In the states I know about, IC sessions are basically confidential. A client can, however, sign releases that allow the IC to share what goes on in sessions with people/organizations of the client's choice.
My W had been in IC before she started her A, but she lied to her IC as well as to me. I insisted she sign a release allowing her IC to talk to me if I requested it. The release also directed her IC to call me if my W rescinded the release or revealed another A (that was her IC's suggestion).
W's IC became our MC, so the release also allows our C to bring anything from an IC session to an MC session.
The release provides a lot of protection against more lies from my W, since the C can confront my W if she says one thing in IC and another in MC.
(If we weren't in MC with W's IC, I'd meet with her IC periodically to make sure the IC was aware of any issues or disconnects between what W told me vs. what she told her IC.)
Your H's IC owes a duty to your H, not to you or your M. I firmly believe the BS needs some visibility into the WS's IC, especially WRT the WS's goals and progress. After all, the WS can tell you he wants R while using IC to prepare to separate. Worse, your WS can lie to his IC, never mentioning his A, for example.
Without a release, the C cannot legally or ethically tell you that your WS is lying, even if the C knows about the lies. With a release the C can tell you, if you ask or if the release tells the C to call you under specific conditions.
BS visibility into the WS's IC is obviously something I feel very strongly about. The visibility I recommend is at a high level though - again, goals and progress and basic information about M issues. A lot of the content of the WS's IC probably should be kept private, because it's a work in progress about doubts.

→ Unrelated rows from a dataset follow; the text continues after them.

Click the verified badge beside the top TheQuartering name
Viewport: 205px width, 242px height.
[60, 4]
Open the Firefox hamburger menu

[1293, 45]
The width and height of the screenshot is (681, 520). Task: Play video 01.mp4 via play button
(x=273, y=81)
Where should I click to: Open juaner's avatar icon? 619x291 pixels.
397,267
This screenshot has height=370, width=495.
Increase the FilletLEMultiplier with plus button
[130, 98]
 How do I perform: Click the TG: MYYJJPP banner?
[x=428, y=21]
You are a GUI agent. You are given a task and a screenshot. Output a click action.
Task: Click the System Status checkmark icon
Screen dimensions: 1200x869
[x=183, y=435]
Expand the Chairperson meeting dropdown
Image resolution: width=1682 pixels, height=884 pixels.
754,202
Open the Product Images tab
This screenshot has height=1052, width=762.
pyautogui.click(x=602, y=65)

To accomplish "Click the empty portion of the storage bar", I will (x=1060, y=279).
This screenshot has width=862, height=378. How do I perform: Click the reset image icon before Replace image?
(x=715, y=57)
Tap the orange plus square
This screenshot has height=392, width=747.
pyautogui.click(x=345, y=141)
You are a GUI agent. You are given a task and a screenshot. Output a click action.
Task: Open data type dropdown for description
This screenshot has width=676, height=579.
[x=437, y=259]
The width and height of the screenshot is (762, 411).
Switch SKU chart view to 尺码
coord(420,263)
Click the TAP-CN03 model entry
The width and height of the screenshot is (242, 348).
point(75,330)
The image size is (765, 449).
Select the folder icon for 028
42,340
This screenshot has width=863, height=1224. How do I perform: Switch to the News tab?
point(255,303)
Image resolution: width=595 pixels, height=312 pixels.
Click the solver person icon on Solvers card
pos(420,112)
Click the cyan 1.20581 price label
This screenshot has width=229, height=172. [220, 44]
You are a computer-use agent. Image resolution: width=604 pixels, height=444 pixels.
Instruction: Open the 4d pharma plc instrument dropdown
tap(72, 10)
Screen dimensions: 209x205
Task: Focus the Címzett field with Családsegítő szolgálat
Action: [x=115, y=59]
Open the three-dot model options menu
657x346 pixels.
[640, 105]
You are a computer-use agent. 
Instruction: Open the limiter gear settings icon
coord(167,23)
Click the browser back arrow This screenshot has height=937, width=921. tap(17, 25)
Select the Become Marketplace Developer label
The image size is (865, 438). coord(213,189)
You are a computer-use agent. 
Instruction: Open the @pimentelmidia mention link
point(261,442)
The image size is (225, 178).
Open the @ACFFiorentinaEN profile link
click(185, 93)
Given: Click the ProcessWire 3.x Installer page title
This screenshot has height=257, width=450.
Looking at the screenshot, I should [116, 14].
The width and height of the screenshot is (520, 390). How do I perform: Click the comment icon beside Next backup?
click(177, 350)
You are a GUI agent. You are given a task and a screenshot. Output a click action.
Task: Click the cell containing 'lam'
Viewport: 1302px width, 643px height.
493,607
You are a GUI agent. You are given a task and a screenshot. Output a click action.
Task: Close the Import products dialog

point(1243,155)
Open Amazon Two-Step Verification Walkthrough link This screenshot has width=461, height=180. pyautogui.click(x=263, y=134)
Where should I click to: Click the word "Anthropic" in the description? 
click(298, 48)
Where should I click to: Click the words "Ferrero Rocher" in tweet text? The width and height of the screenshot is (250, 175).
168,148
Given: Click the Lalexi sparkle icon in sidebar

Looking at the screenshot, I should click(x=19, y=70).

I know a lot of my W's IC is about her self-doubt about her worth as a human being, fear that she can't fix herself, etc. Really, that stuff depresses me, and it doesn't help heal either me or our M.
What does help is knowing she tells both me and our C that she's committed to R and knowing that the changes I see outside MC are related to things she's trying to change via IC.
If your WS isn't willing to sign a release allowing her IC to share at least very basic info with you, she's still essentially lying to you, not fully committed to R, IMO, and therefore not a good candidate for R.
[This message edited by sisoon at 10:25 AM, August 8th (Friday)]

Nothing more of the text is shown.